What worked in Montco

As chairman of the Montgomery County commissioners, Shapiro in 2013 persuaded colleagues to fire dozens of traditional pension managers and replace them with low-cost index funds.

Governors don’t directly control pension investments. They do appoint some members of the pension boards, who are charged with managing funds to members’ advantage.

Investment profits alone are not enough to finance future payments from the underfunded plans because of past investment returns, a high number of retirees compared with active workers, and the state’s failure to fully fund pensions in the 2000s.

State and school district taxpayers contribute more than $8 billion a year to keep the plans healthy, with help from smaller employee contributions from future pensioners. The state also has more than 1,000 independently managed, locally funded county, public authority, municipal, police, firefighter, and other pension plans — more than in any other state.

Shapiro told reporters Tuesday that he hopes to do for Pennsylvania what he did for Montgomery County when he headed county government in the early 2010s: “Fire the money managers, saving millions of dollars that’s going to their high fees.”

He blamed the private managers for “costing the county millions and, frankly, leaving us with far worse returns than simply investing in a passive system like Vanguard” Group, the Malvern company that pioneered low-fee stock-index funds that rise and fall with broad market indexes such as the S&P 500.

He said he’s convinced that the state can both reduce the risks to its investments and “get a much higher return” by scrapping many of its private managers, whether the money is reinvested with Vanguard or other options he hasn’t yet presented. Shapiro gave few details, promising only that he will “have a lot more to say about the reform that I want to see at PSERS and SERS” in the future.

Private money managers could lose state business

Since the market collapse of 2008-09, PSERS and SERS each have terminated a series of stock-picking firms that formerly managed leading shares of their public assets. They now manage billions through civil servants who oversee indexlike portfolios, as well as some more complex trading strategies.

But the pension plans still rely more heavily than most U.S. state funds on private equity, private real estate, and private debt managers, whose fees are typically higher than old-fashioned stock-picking firms — and whose returns can take years to materialize.

PSERS trustees voted in 2021 to eliminate another category of private managers by selling off more than $5 billion in hedge-fund investments over the next few years, citing disappointing hedge-fund returns since the system bought into those strategies even as it was missing out on the bull market for U.S. stocks — though hedge funds performed well when the stock markets fell last year.

It is the private investment managers who now stand to lose state business if Shapiro is able to persuade the pension boards to change their ways.

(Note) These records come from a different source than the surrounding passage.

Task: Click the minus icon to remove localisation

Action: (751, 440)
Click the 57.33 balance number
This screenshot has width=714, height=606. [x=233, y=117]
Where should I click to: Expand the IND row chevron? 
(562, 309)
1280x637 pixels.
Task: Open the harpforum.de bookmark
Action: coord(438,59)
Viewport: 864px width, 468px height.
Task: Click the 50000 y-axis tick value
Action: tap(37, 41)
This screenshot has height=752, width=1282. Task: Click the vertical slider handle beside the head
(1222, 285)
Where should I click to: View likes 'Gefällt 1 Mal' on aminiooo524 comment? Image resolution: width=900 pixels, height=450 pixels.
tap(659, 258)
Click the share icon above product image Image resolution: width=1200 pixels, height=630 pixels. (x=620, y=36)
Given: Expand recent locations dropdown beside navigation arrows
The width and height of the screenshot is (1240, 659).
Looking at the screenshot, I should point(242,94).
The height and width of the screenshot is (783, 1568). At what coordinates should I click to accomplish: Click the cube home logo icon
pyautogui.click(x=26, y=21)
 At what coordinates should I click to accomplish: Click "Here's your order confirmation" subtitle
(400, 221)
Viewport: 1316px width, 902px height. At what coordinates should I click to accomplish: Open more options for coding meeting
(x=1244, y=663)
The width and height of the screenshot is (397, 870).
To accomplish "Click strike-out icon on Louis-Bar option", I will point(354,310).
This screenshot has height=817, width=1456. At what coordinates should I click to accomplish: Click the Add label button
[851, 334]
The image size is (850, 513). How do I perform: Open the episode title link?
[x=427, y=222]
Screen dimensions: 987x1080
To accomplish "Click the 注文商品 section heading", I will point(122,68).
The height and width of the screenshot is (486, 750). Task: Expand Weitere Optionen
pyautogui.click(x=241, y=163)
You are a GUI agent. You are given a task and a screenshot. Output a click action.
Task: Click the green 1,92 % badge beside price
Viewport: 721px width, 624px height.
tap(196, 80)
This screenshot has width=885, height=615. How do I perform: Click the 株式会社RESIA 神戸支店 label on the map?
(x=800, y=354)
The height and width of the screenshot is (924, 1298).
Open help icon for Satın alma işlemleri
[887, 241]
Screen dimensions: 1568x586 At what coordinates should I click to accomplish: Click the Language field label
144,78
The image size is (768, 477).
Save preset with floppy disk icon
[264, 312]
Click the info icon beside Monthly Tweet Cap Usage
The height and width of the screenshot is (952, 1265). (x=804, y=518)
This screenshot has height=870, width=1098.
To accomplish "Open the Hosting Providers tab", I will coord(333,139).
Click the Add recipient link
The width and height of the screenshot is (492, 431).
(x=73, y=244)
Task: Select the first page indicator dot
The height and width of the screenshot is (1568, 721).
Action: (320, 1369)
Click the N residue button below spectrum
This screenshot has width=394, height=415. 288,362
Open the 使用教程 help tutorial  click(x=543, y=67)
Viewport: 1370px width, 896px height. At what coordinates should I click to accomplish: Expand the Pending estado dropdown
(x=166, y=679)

In 2013, Montgomery County dumped dozens of private money managers — including Pennsylvania firms headed by industry veterans such as Ira Lubert, Jim Nevels, and Richard Ireland — and sent most of the cash to Vanguard, plus a slice to another automated manager, SEI Investments. Funds founded by Lubert are among the biggest holdings of both state funds at present; managers have said they performed well over time.

Shapiro’s influence

Shapiro has important leverage at the state pension system, SERS, because he appoints six of its 11 trustees. The others are elected officials, some from the governor’s party.

Governors have less influence at the larger PSERS pension system, where costs are split between the state and local school districts. The governor appoints just three of the 15 trustees. That board is typically dominated by suburban and upstate PSEA teachers’ union local leaders, who hold five seats, and their allies, including legislators who receive teachers’ union political contributions.

The union members have mostly favored the old strategy of private investments, even when challenged by governors’ reps and the last couple of state treasurers. Limits on the union’s power were made clear last week when public officials from both parties balked at naming another teachers’ union leader as vice chairman and likely successor to the current board chairman, Lower Merion teacher Chris Santa Maria, at least until vacant trustee seats are filled. Santa Maria, who plans to retire from teaching in June, says he can remain on the PSERS board through the end of the year.